NU dan Politik Kontemporer
- NU dan Politik Kontemporer
Nahdlatul Ulama ( NU ) dan politik, merupakan sebuah senyawa yang sulit untuk dipisahkan. Baik secara kolegial-organisatoris, maupun personal-individual, sepanjang sejarah, anasir-anasir NU larut dalam riuhnya dinamika politik. Daya tarik politik begitu masif menyihir alam sadar dan tidak sadar warga NU. Alam sadar, karena ada pendekatan rasional warga NU terhadap politik. Alam bawah sadar dikarenakan sikap irrasional warga NU terhadap politik dan tokoh-tokohnya yang berpolitik.
Kedua pendekatan ini juga merupakan refleksi segmentasi warga NU, yaitu warga NU tipe urban, yang secara politik, partisipatif-sadar, terpelajar dari sisi pendidkan, dan mapan dari sisi ekonomi. Ke-dua adalah warga NU pedesaan, yang secara politik, non-partisipatif, rendah tingkat pendidikanya, dan miskin secara ekonomi. Namun dari sistem kepemimpinan bersifat patrimonialisme, yang bersandar kepada personalism, dalam hal ini figur ulama. Sehingga partisipasi mereka terhadap politik, adalah semu dan sangat tergantung kepada preferensi tokoh panutannya, tanpa reserve ( sami’na wa atho’na ).

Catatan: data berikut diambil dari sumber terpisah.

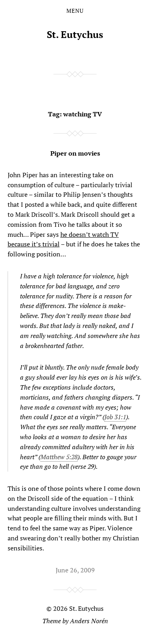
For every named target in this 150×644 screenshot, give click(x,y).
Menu (75, 11)
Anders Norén (89, 621)
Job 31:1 (115, 417)
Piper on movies (75, 153)
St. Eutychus (75, 34)
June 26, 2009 (75, 570)
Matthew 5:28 (59, 457)
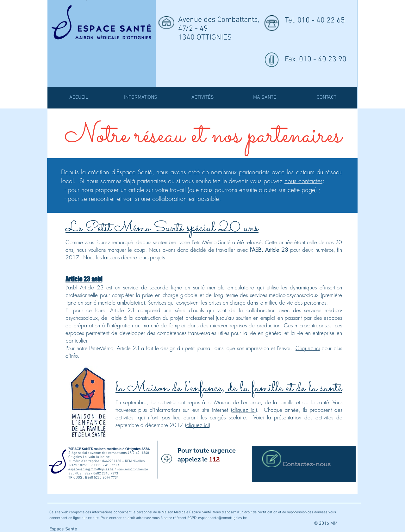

Maka berbeda dengan Muhammadiyah, misalnya. Pemimpin politik dari NU, maka citra ke-NU-anya sangat kelihatan. Dari aspek tradisi-ritual seremonial, tradisi yang dimiliki NU sulit di-divestasikan dari panggung politik. Kita ingat ketika Abdurrakhman Wahid terpilih jadi presiden, sholawat badar berkumandang di gedung MPR/DPR. Para juru bicara partai berpidato dengan doa penutup majelis, wallahul muwafiq ilaa aqwamitthoriq, ( semoga Allah menunjukkan jalan yang sebenar-benarnya ) adalah ciri khas yang dimiliki oleh NU.